▶ Exercise instructions
In the material below, find the line with "Buy Wholesale (63, 1846)" and the line with "[Comori artistice]", then output those two lines and every line between them, exactly.

▶ Records to process
⁂

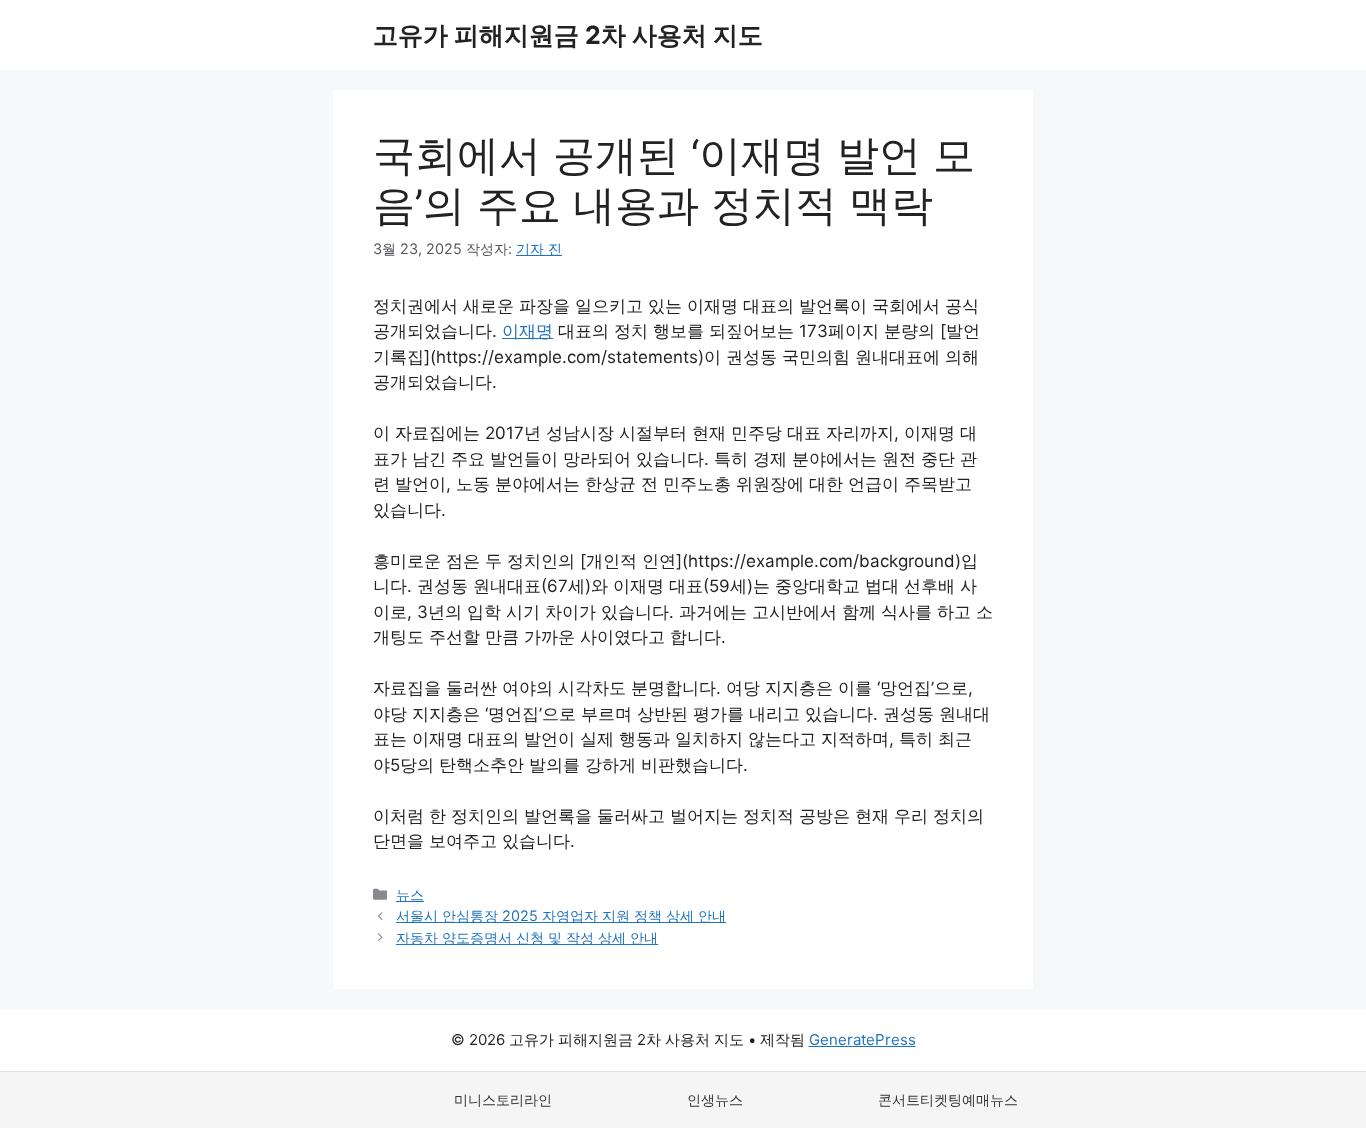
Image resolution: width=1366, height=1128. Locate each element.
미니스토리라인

⁂

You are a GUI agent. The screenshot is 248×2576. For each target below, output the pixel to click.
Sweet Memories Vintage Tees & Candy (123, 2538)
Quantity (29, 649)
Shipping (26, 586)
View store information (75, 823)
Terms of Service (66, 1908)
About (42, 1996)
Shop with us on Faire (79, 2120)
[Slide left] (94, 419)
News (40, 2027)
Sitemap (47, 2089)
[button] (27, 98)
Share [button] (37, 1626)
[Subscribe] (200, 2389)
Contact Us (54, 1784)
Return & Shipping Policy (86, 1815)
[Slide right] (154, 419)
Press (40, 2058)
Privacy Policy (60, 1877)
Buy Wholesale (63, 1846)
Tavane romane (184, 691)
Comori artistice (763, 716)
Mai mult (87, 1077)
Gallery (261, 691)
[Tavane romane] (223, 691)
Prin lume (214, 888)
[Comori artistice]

⁂

▶ Your solution
Buy Wholesale (63, 1846)
Tavane romane (184, 691)
Comori artistice (763, 716)
Mai mult (87, 1077)
Gallery (261, 691)
[Tavane romane] (223, 691)
Prin lume (214, 888)
[Comori artistice]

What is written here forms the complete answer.